## WORK ORDER
Starting with the line that has "Click the get link icon in toolbar" in the records below and ending with the line that has "Image resolution: width=758", output those lines exactly and nothing more; omit the pictures.

Entries taken from a collection
Segment Open

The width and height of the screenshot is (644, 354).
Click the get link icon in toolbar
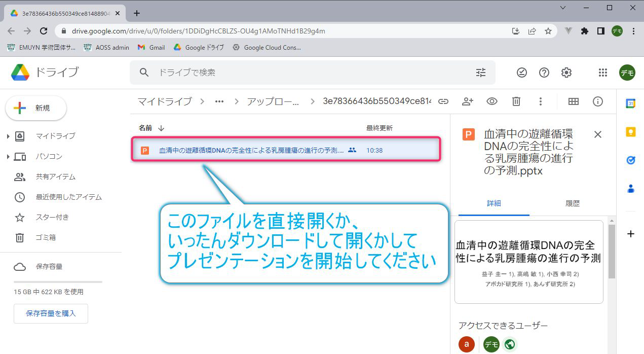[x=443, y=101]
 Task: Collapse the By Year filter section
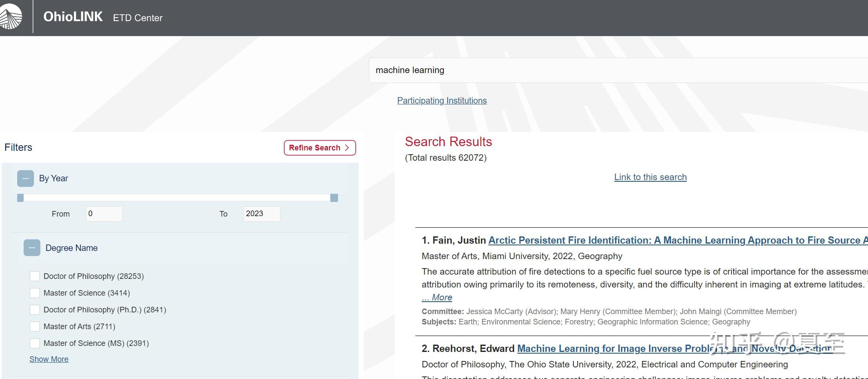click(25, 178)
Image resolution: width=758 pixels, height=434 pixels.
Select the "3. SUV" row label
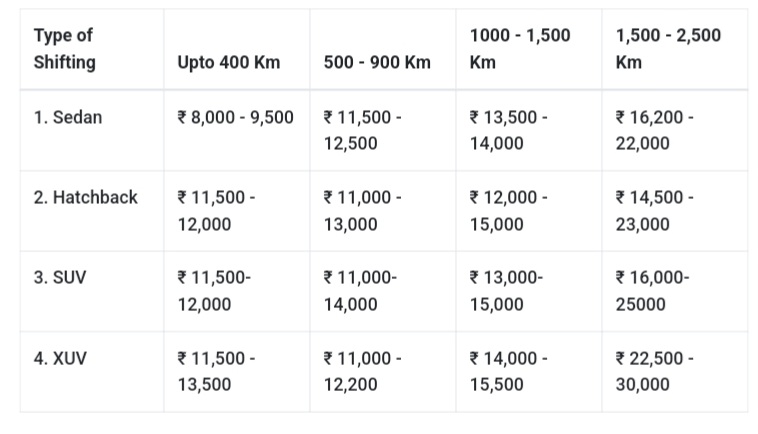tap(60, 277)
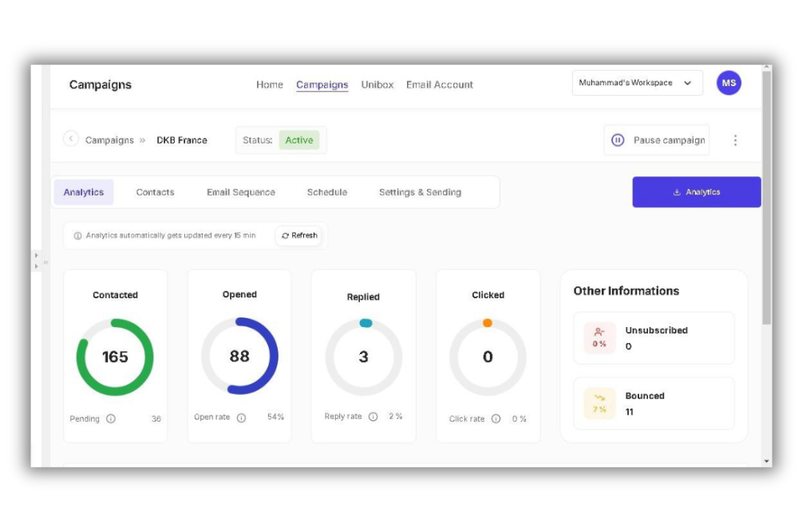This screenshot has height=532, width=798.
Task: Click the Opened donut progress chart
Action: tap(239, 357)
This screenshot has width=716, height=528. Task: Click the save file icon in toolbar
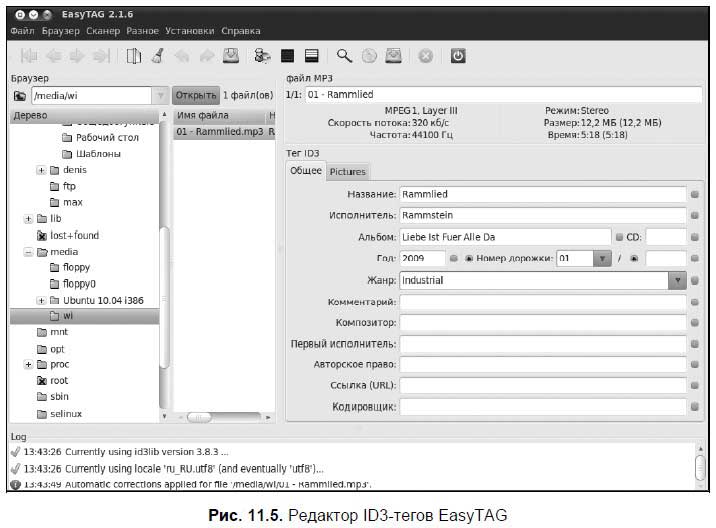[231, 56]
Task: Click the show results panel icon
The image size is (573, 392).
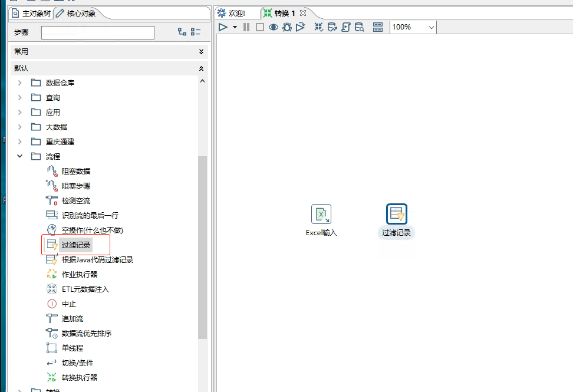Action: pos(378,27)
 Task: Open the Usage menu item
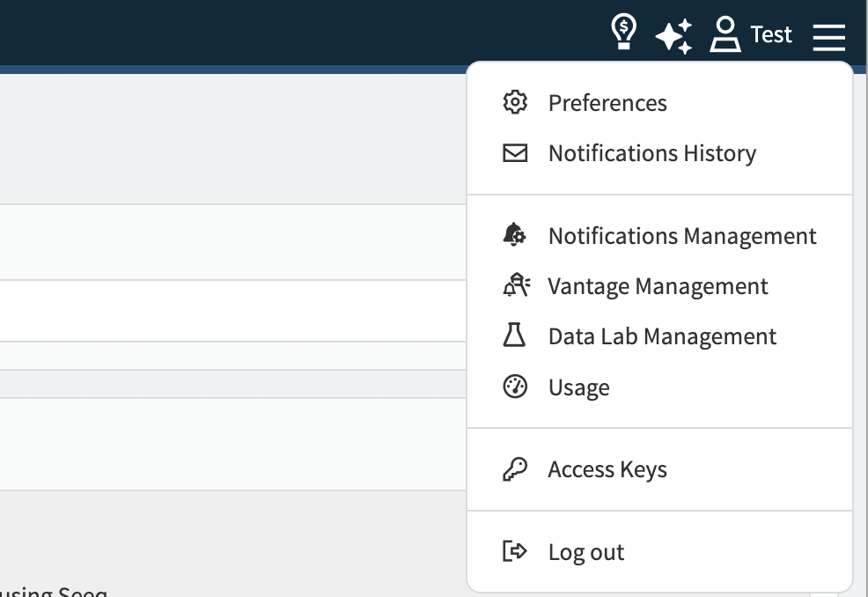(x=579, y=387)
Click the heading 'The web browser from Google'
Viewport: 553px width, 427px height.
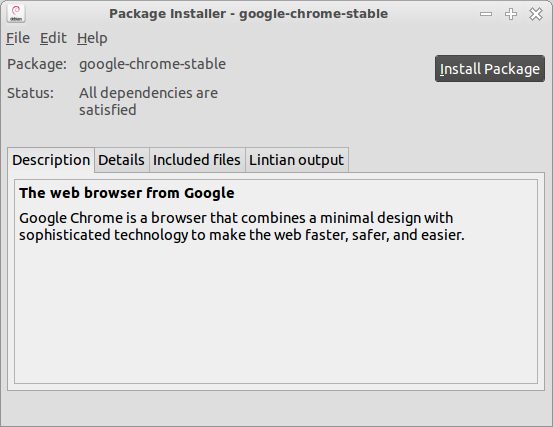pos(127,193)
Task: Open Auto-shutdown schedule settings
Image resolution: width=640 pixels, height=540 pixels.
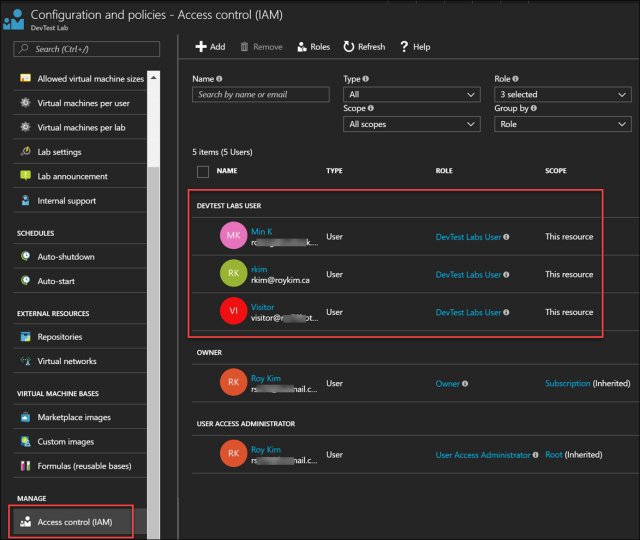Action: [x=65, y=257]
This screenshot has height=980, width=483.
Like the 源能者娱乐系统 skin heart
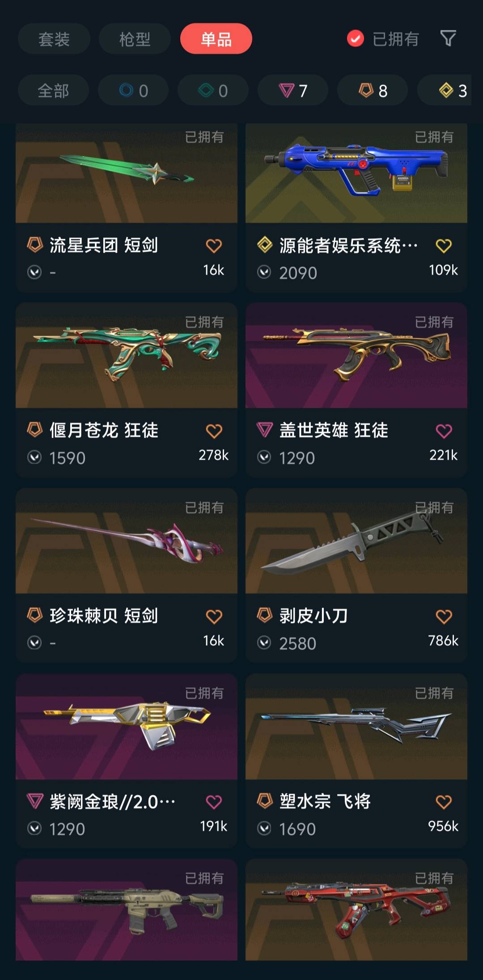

Segment Closed

## OUTPUT OF THE TASK
Click the get link icon in toolbar
[x=443, y=101]
 Task: Collapse the By Year filter section
click(25, 178)
Image resolution: width=758 pixels, height=434 pixels.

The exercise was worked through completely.